* [Source]:
————

Schools in six local authorities have bucked the downward trend of this year’s GCSE results and boosted their results.
Provisional results released by the Department for Education (DfE) show a national fall in the attainment of five A*-C grades at GCSE, including English and maths.
The DfE put this down to tougher GCSE measures which mean that for many subjects only a pupil’s first attempt counts in the
Results for individual schools have yet to be released and are expected in mid-January.
All but six local authority areas recorded a decrease in the percentage of pupils achieving five higher GCSE grades, including English and maths, with schools in Wolverhampton facing the largest fall of 15.1 percentage points.
Portsmouth had a 2.6 percentage point increase in the proportion of pupils achieving the government benchmark – up to 50.2 per cent.
The city has seen marked improvement since 2005/6 when just 29.9 per cent achieved the benchmark. However, the city faced a dip last year and has not yet regained the level it achieved in 2011/12.
It was closely followed by Bristol, which achieved its highest results in nine years; at 54.8 per cent, a 2.5 percentage point increase. The
council believes the fact parents are keeping their children in the city schools, rather than sending them to North Somerset or South Gloucestershire, has had an impact on improving results.
To understand why these six authority areas had seen an improvement on their results, Schools Week contacted each of the councils and asked how they had managed to boost GCSE performance, against the backdrop of a national fall.
1 – “COLLABORATION IS KEY”
“Portsmouth has always been languishing in league tables,” Neill Young, Portsmouth City Council’s member for education says.
“We have really worked hard with schools in the city. Although those results are good, we know we are on a journey as a city to improve education standards.
“The results which have been coming through from Key Stage 1 and Key Stage 2 are very good. We are starting to work on those building blocks.”
At Charter Academy, sponsored by ARK Schools for the past five years, results have increased from 3 per cent achieving the benchmark in 2006, to 81 per cent this year.
Using Portsmouth’s connection with the Royal Navy, the school hired ex-service personnel as pastoral staff to strengthen a ‘no excuses’ behaviour code – with naval staff patrolling corridors during lessons time.
2 – “KIDS ARE COMING BACK TO THE CITY”
CITY OF BRISTOL +2.5
Brenda Massey, Bristol’s assistant mayor for directorate (schools), said: “There has been an awful lot of hard work by everybody.

————

* [Exercise material]:

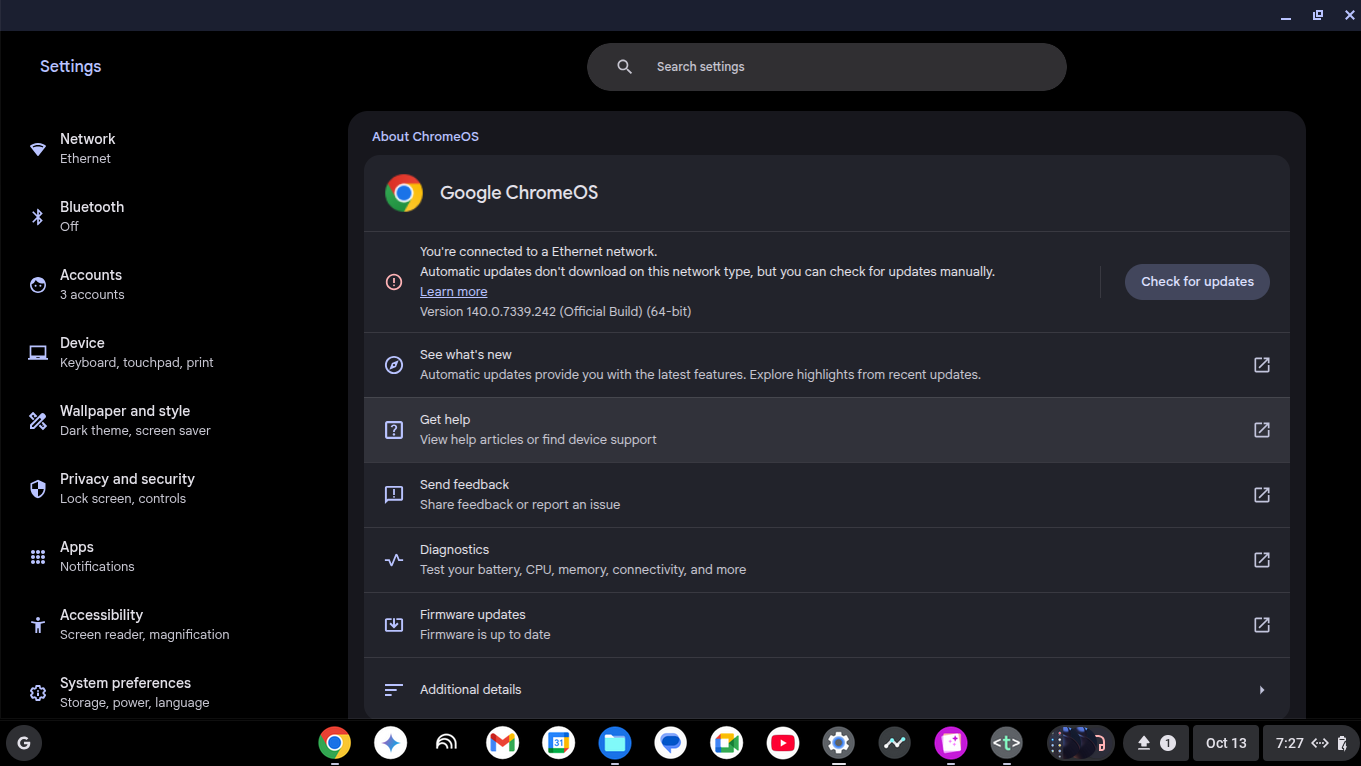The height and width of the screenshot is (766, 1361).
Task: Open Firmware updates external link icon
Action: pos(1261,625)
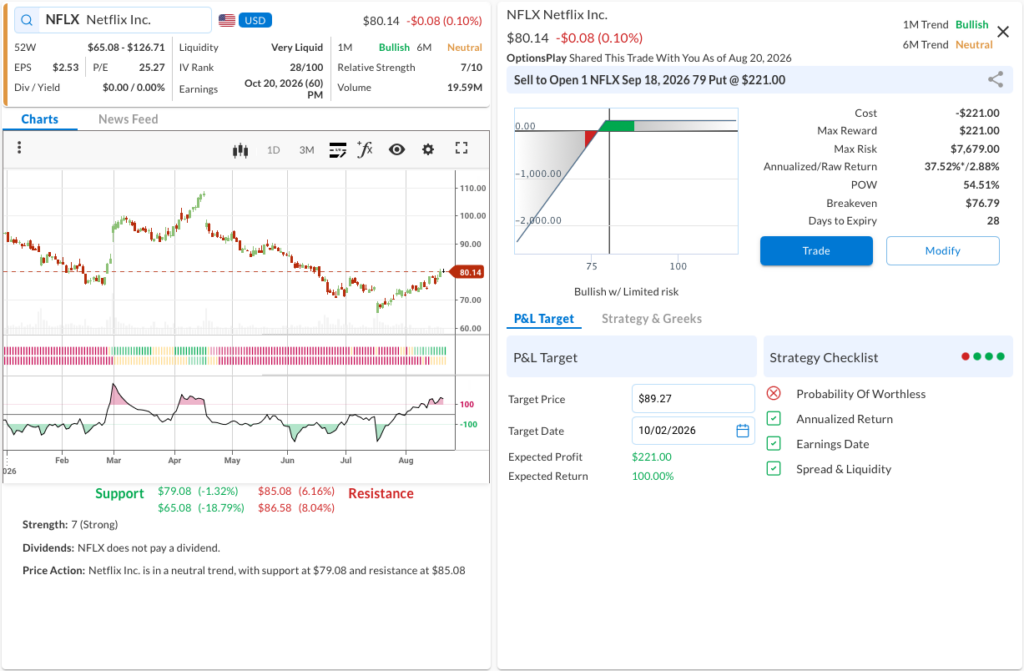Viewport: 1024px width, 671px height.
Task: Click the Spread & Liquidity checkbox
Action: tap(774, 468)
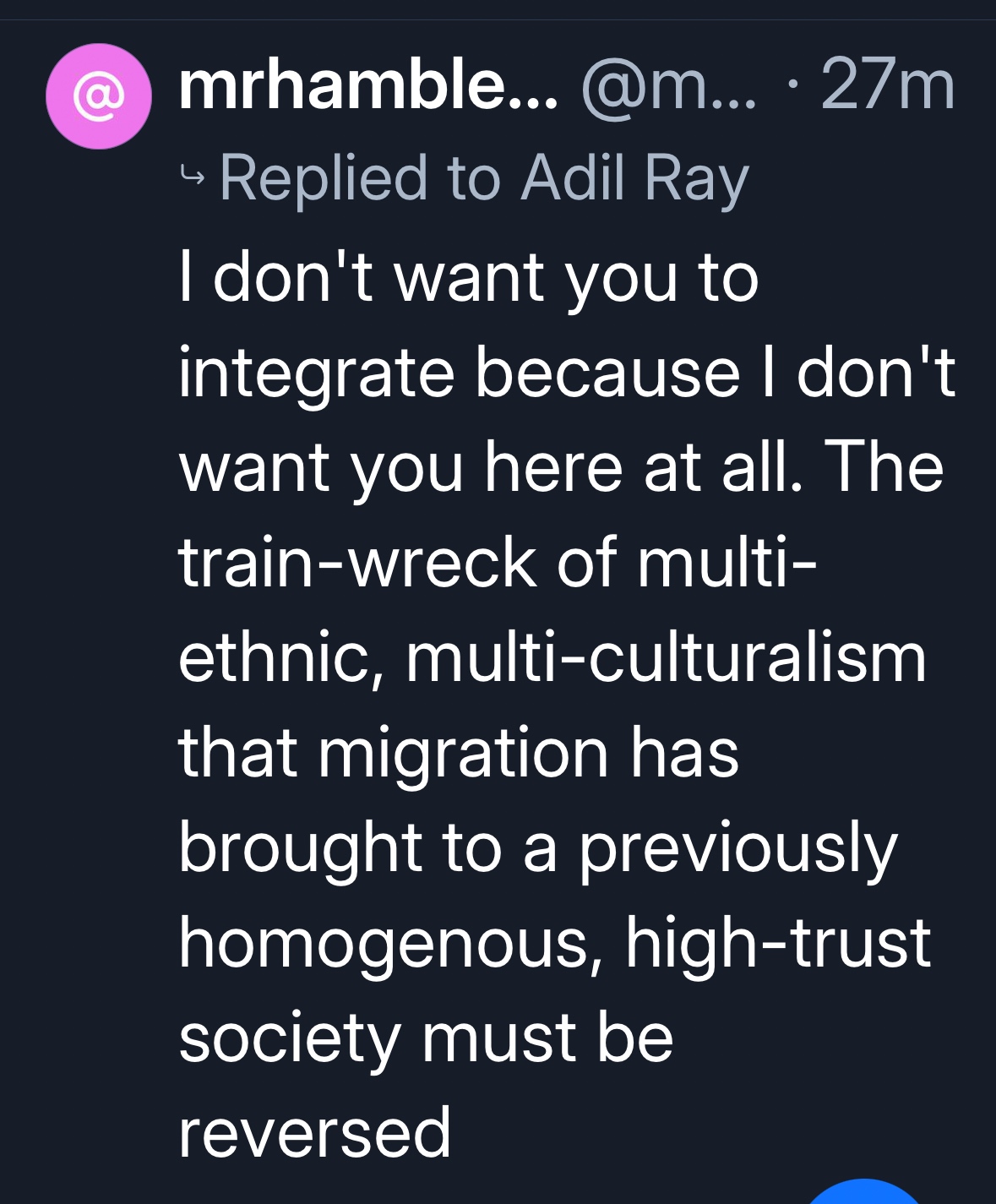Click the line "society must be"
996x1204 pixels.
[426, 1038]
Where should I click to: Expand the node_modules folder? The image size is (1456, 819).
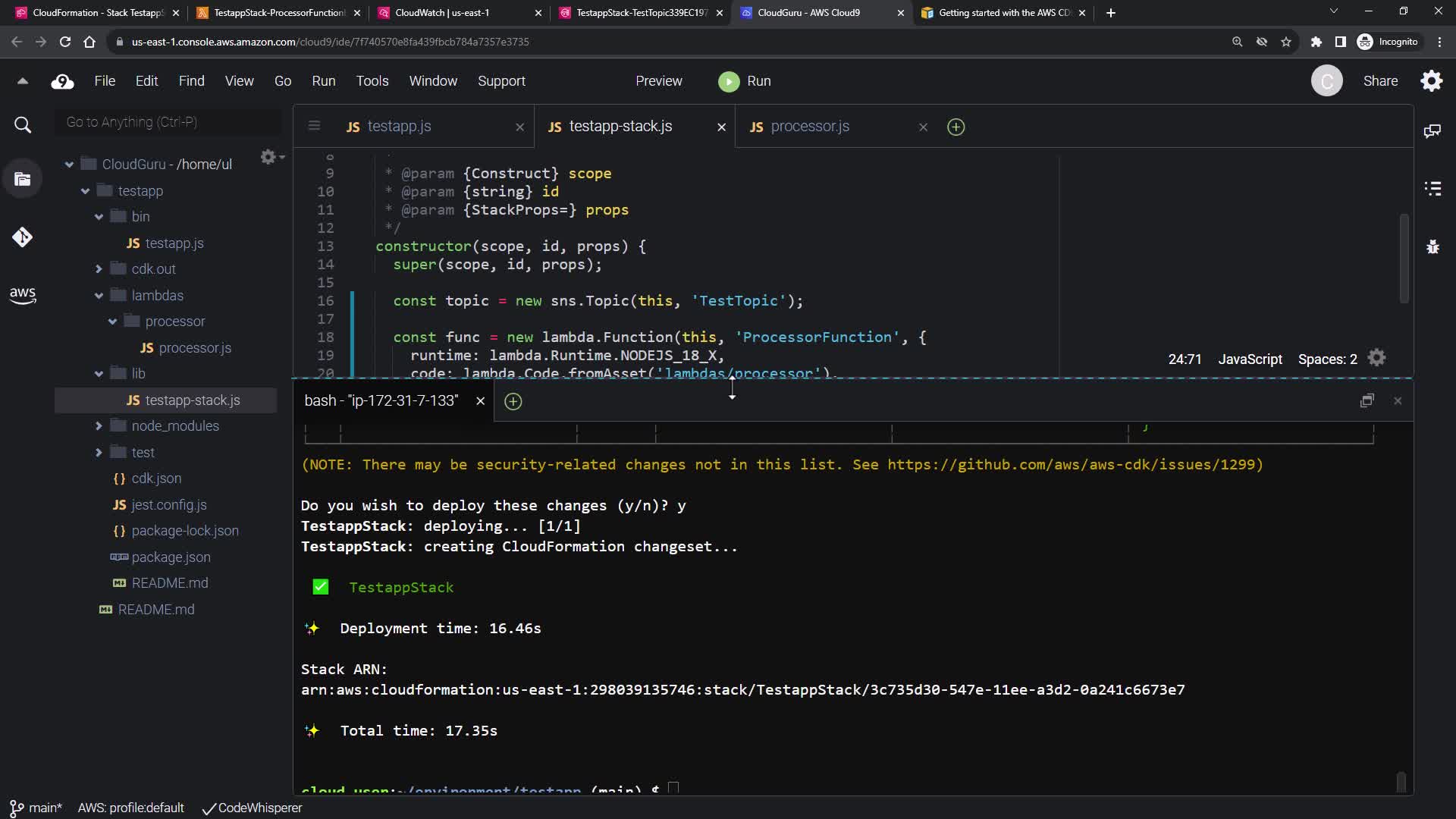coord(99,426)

————

* [Task set]:
• A. Print the passage of the GCSE results article between "It was closely" and "for education says.", inclusive.
• B. Output all the rows of Block 1 verbatim, leaving out the pictures.
The rows bear no relation to the GCSE results article.

* [Outputs for the tasks]:
• A.
It was closely followed by Bristol, which achieved its highest results in nine years; at 54.8 per cent, a 2.5 percentage point increase. The
council believes the fact parents are keeping their children in the city schools, rather than sending them to North Somerset or South Gloucestershire, has had an impact on improving results.
To understand why these six authority areas had seen an improvement on their results, Schools Week contacted each of the councils and asked how they had managed to boost GCSE performance, against the backdrop of a national fall.
1 – “COLLABORATION IS KEY”
“Portsmouth has always been languishing in league tables,” Neill Young, Portsmouth City Council’s member for education says.

• B.
The height and width of the screenshot is (766, 1361).
Task: Open Firmware updates external link icon
Action: pos(1261,625)
Viewport: 1024px width, 671px height.
Task: Click the Spread & Liquidity checkbox
Action: tap(774, 468)
Click the line "society must be"
996x1204 pixels.
[426, 1038]
Where should I click to: Expand the node_modules folder? The image size is (1456, 819).
coord(99,426)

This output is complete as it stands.